The comic-book artist P. Craig Russell sees the ‘Ring’ as a crucial evolutionary step in the development of superheroes as we know them today. ‘I think it’s a continuum -- from Ulysses to Wotan to Superman,’ he said by phone from his home in Ohio.

Russell, whose recent credits include ‘Hellboy’ and ‘Coraline,’ penned his own comic-book version of the ‘Ring,’ a two-volume series published in 2002 by Dark Horse Comics that he considers the most personal project of his career. An opera fan, he has even spoken to gatherings of so-called Ring Nuts, extreme fans of the ‘Ring’ cycle. ‘It’s almost like going to a comic book convention -- you see the same faces,’ he said.

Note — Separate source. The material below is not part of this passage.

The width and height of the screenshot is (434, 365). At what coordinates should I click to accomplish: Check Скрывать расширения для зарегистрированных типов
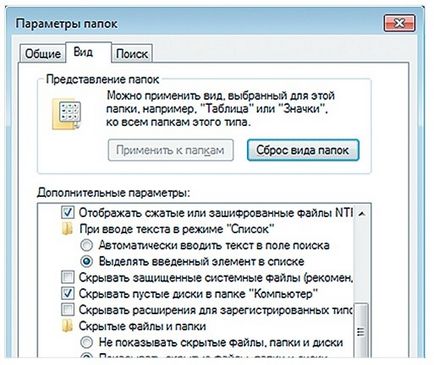click(68, 310)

Los Angeles Opera is producing the complete ‘Ring’ for the first time beginning in May. Although this avant-garde staging isn’t for neophytes, its emphasis on spectacle and visual effects (light sabers play an important role) could make it the ideal ‘Ring’ for superhero geeks.

Even those who have never experienced Wagner’s epic should have little trouble recognizing the names of some of its chief protagonists such as Wotan and Brünnhilde and her fellow Valkyries. That’s partly because Wagner himself borrowed from a number of well-known myths and legends -- the 12th century Germanic poem the ‘Nibelungenlied’ was his primary source. But it’s also because pop culture has taken Wagner’s creations over the years and liberally repurposed them into a multitude of hit incarnations.

Perhaps the most popular of the ‘Ring’ characters are the Valkyries -- the airborne female warriors of the cycle’s second opera, ‘Die Walküre,’ who carry slain soldiers from the battlefields to their final resting places in Valhalla.
Marvel Comics created a character in 1970 named Valkyrie who continues to resurface in various forms in the company’s many franchises. Tall, blond and muscular, she is the essence of contemporary female empowerment.

She first appeared in ‘The Avengers’ and has subsequently popped up -- sometimes using the name Brünnhilde, sometimes in the form of a modern woman known as Samantha Parrington -- in issues of ‘The Incredible Hulk,’ ‘The Defenders’ and others.

Comic-book experts say that Brünnhilde and her fellow Valkyries have influenced the recent flourishing of on-screen female action heroes whose soft-butch exteriors hide an emotionally vulnerable core.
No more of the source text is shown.